Клинок, выбив целый каскад ослепительных искр, рассек корень, и тот стал извиваться, как наполовину раздавленный червь. Все – и пол, и стены – передернулось, словно бы было частью единого живого организма. Вот пол в одном месте вздыбился, многометровым, слизистым корнем – стал надвигаться на бегущих. В это же мгновенье, поднялся эльф – с виду лет сорока, то есть в полном рассвете сил, но с седыми волосами, и очами сияющими, помнящими многое, многое. И на самом то деле не сорок лет он прожил, но уж сорок сотен, а то и более, ведь появился он в числе первых эльфов на берегах зеркальных озер, под звездными небесами еще не ведавших ни Солнца, ни Луны. Эльфу этому довелось побывать в Валиноре, лицезрел он и самого Манвэ, только вот никогда не рассказывал об этой встрече, так как даже сладчайшие эльфийские созвучия не могли бы должно поведать об этом. Но он был наделен великой силой, этот эльф. Вот протянул он руку, и на окончании его длинных пальцев ослепительно вспыхнула яркая, серебристая звезда. Вот зазвенели, могучие слова, и тогда же всем, кто был тогда в зале, вспомнилось звездное небо, и при этом то воспоминании, еще более диким показалось все то, что они каким-то образом могли терпеть. Теперь уже никто не сидел на своих местах – все вскочили, и многие брали друг друга за руки – им нужна была поддержка, чувствие того, что они не одни, что все они могут противостоять этой напасти. А эльф на руке которого все ярче разгоралась серебристая звезда, продолжал читать заклятье. Вот серебристые лучи раздались в стороны, между них засияла сфера из чистого воздуха сотканная, и все то жуткое, шевелящееся, что в этот свет попадало, тут же теряло это жуткое подобие жизни, становилось каменным.

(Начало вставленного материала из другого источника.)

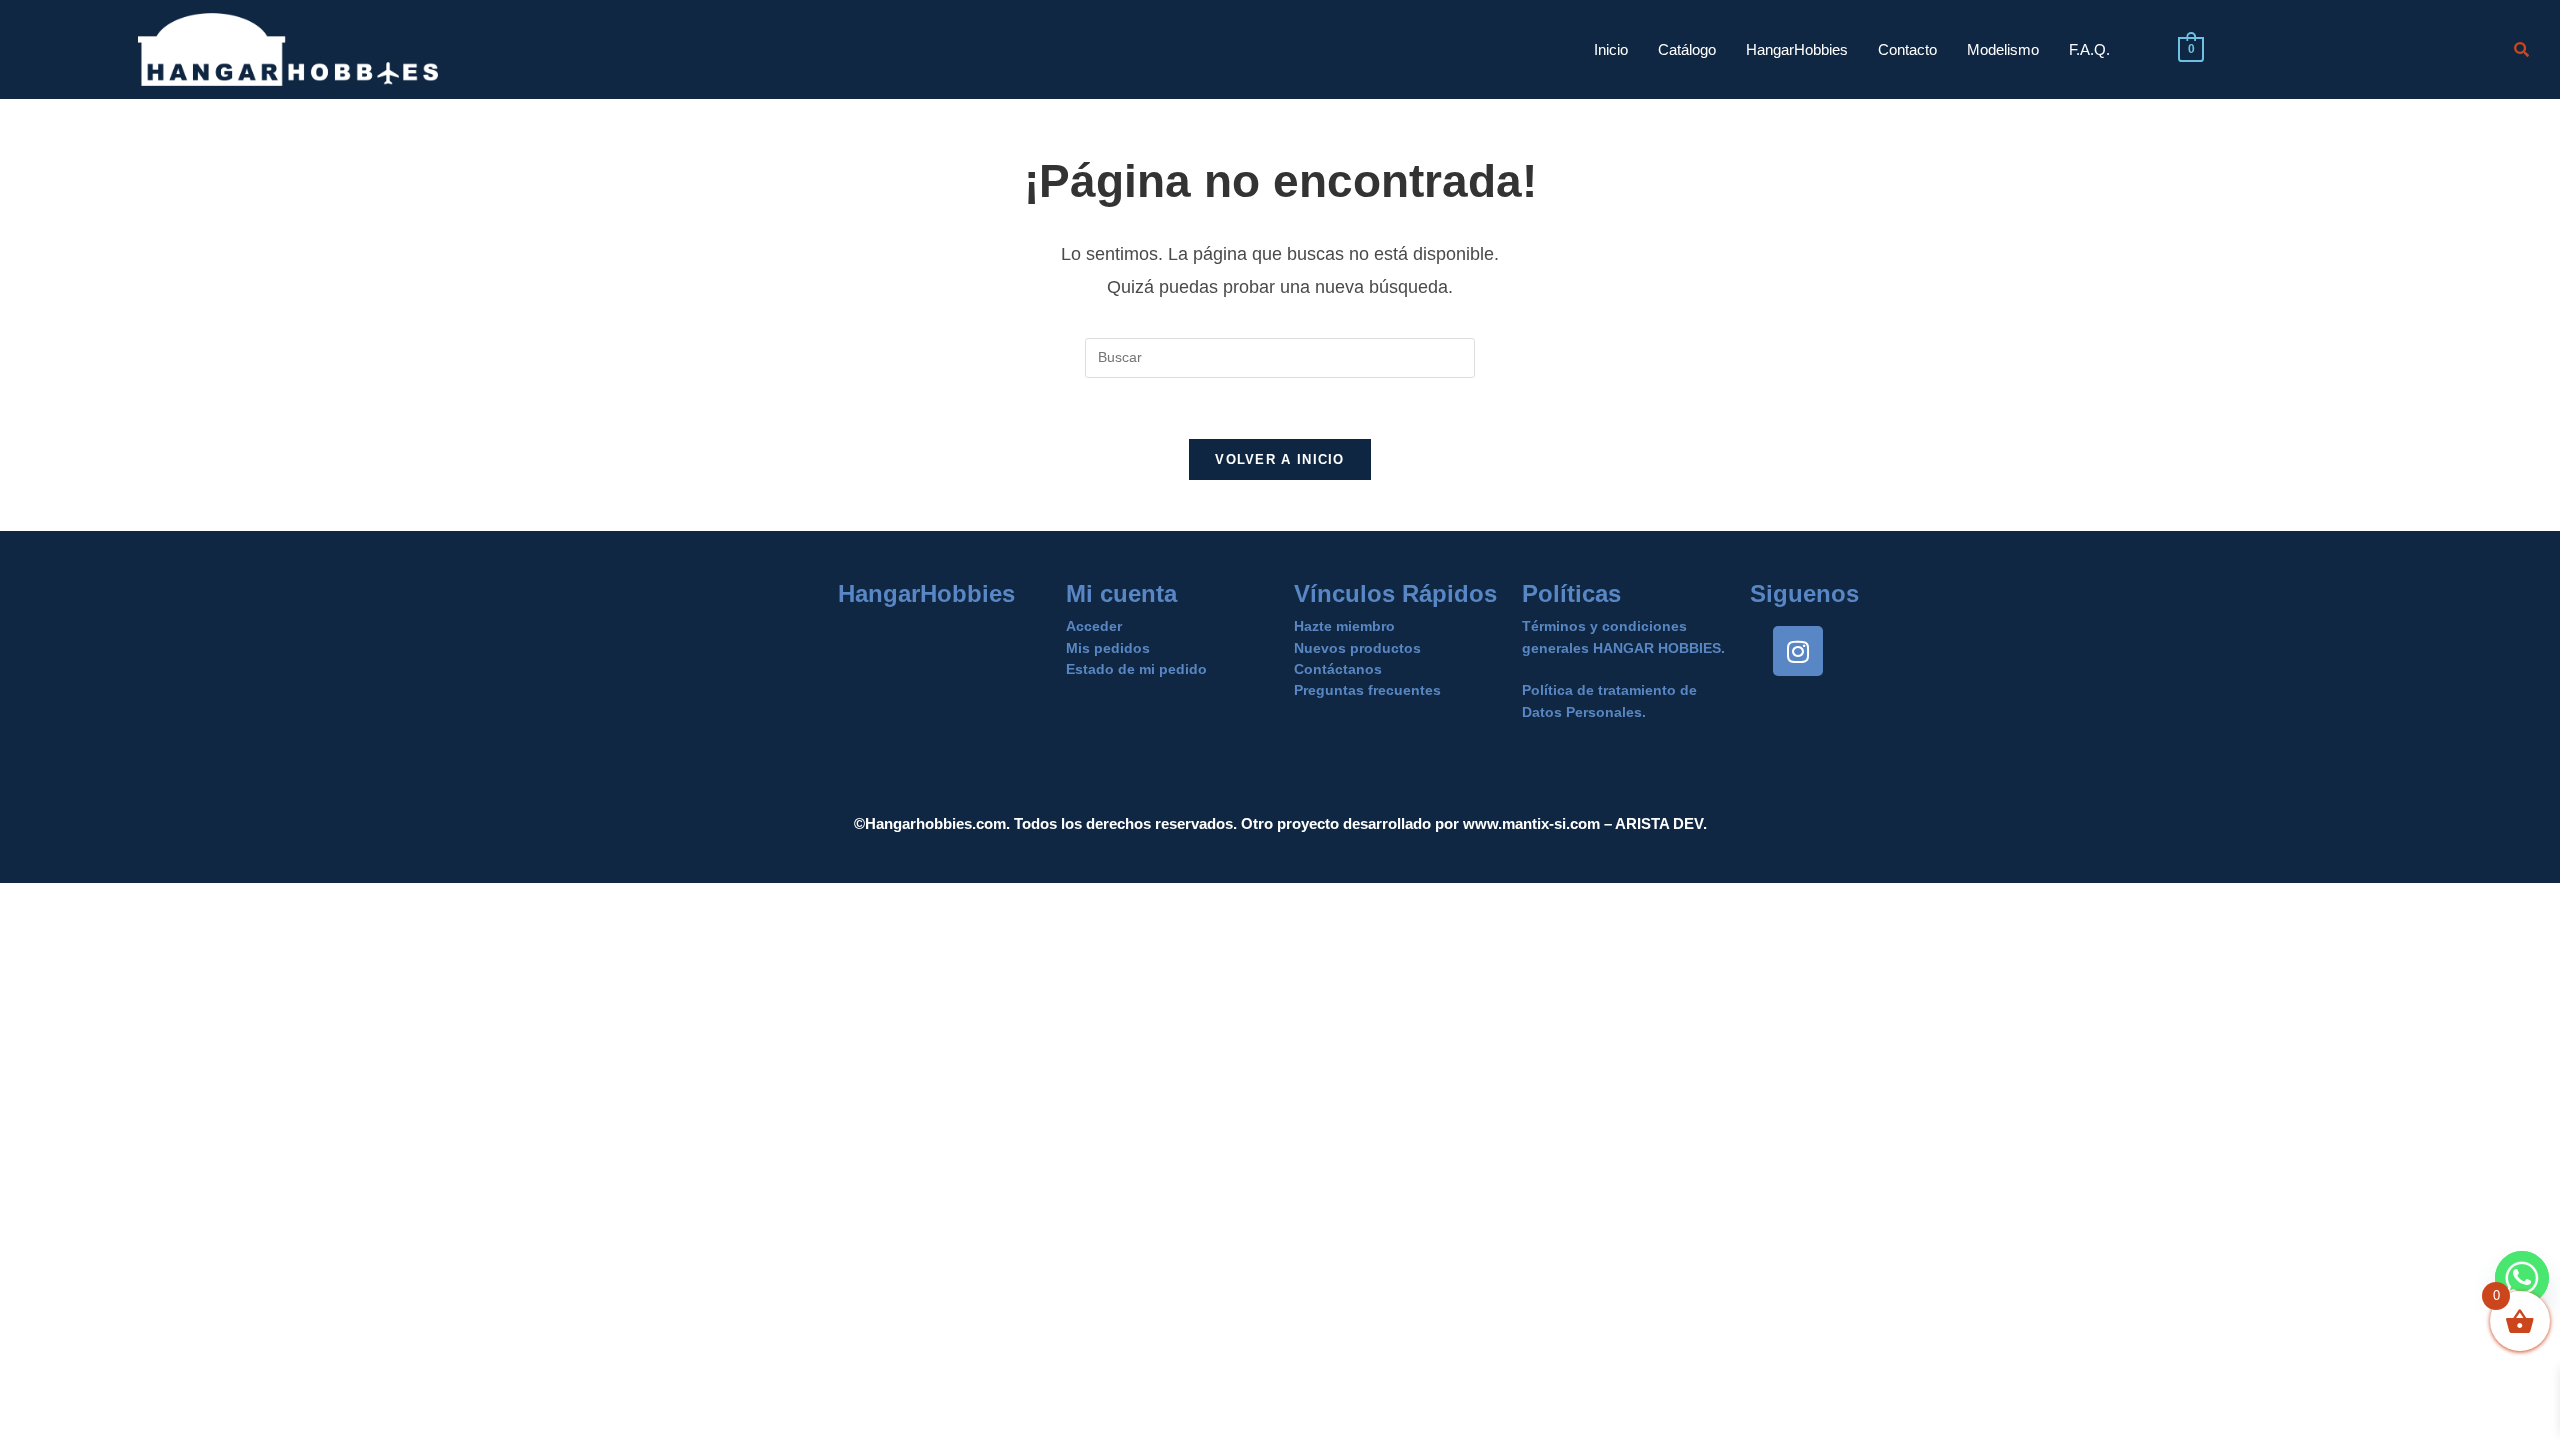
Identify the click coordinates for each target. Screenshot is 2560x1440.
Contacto (1907, 49)
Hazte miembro (1344, 626)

В заклятье его были простые слова, но они были скреплены, наполнены тем могучим чувством, которое может изливать одна только, спящая у иных не владеющих волшебством, часть души – и вот какие там были слова:
– Да сгинут мрачные виденья,
Теней холодных больше нет;
И пусть нагрянут птичьи пенья,
Пусть парк подарит свой сонет!
Да сгинет все, что нам не мило,
Что гибель, кровь душе несет,
Все то, что жизнь нам застудило,
Да сгинет пусть, навек уйдет!
И снова в ясные хоромы,
Польется неба звездный свет,
Забудем боль, забудем стоны,
И с песней встретим мы рассвет!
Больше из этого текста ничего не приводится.